[Entries on where items appear]
┏━━
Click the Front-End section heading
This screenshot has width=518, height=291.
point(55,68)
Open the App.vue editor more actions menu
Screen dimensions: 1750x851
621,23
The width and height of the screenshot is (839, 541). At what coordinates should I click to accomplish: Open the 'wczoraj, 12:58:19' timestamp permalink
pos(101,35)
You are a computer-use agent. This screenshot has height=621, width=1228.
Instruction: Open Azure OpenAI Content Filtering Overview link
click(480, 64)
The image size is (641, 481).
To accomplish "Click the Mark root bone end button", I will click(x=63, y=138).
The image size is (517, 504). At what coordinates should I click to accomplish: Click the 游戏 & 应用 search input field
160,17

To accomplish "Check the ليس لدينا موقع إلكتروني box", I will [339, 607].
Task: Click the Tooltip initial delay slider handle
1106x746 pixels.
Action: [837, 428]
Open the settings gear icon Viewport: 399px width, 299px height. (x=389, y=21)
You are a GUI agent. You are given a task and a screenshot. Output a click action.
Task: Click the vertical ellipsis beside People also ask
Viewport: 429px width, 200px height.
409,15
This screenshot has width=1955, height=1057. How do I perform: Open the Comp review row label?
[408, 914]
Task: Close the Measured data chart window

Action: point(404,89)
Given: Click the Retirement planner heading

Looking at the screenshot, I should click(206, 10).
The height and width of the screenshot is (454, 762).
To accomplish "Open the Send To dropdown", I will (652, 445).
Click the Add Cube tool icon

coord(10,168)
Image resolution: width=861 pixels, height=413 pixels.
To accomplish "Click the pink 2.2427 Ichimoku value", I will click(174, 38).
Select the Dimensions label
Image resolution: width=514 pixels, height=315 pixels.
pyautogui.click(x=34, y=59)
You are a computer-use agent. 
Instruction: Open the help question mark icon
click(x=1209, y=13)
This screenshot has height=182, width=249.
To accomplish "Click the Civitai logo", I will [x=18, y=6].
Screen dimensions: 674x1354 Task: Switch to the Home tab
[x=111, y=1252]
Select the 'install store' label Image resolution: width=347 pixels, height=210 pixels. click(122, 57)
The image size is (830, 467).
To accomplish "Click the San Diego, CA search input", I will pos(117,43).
┗━━
[EXERCISE AIM]
Update every item above by replacing "Screen dimensions" with "Display size" wherever it occurs, changing nothing else.

[RESULT OF THE EXERCISE]
Click the Front-End section heading
This screenshot has width=518, height=291.
point(55,68)
Open the App.vue editor more actions menu
Display size: 1750x851
621,23
The width and height of the screenshot is (839, 541). At what coordinates should I click to accomplish: Open the 'wczoraj, 12:58:19' timestamp permalink
pos(101,35)
You are a computer-use agent. This screenshot has height=621, width=1228.
Instruction: Open Azure OpenAI Content Filtering Overview link
click(480, 64)
The image size is (641, 481).
To accomplish "Click the Mark root bone end button", I will click(x=63, y=138).
The image size is (517, 504). At what coordinates should I click to accomplish: Click the 游戏 & 应用 search input field
160,17

To accomplish "Check the ليس لدينا موقع إلكتروني box", I will [339, 607].
Task: Click the Tooltip initial delay slider handle
1106x746 pixels.
Action: [837, 428]
Open the settings gear icon Viewport: 399px width, 299px height. (x=389, y=21)
You are a GUI agent. You are given a task and a screenshot. Output a click action.
Task: Click the vertical ellipsis beside People also ask
Viewport: 429px width, 200px height.
409,15
This screenshot has width=1955, height=1057. How do I perform: Open the Comp review row label?
[408, 914]
Task: Close the Measured data chart window

Action: point(404,89)
Given: Click the Retirement planner heading

Looking at the screenshot, I should click(206, 10).
The height and width of the screenshot is (454, 762).
To accomplish "Open the Send To dropdown", I will (652, 445).
Click the Add Cube tool icon

coord(10,168)
Image resolution: width=861 pixels, height=413 pixels.
To accomplish "Click the pink 2.2427 Ichimoku value", I will click(174, 38).
Select the Dimensions label
Image resolution: width=514 pixels, height=315 pixels.
pyautogui.click(x=34, y=59)
You are a computer-use agent. 
Instruction: Open the help question mark icon
click(x=1209, y=13)
This screenshot has height=182, width=249.
To accomplish "Click the Civitai logo", I will [x=18, y=6].
Display size: 674x1354 Task: Switch to the Home tab
[x=111, y=1252]
Select the 'install store' label Image resolution: width=347 pixels, height=210 pixels. click(122, 57)
The image size is (830, 467).
To accomplish "Click the San Diego, CA search input", I will pos(117,43).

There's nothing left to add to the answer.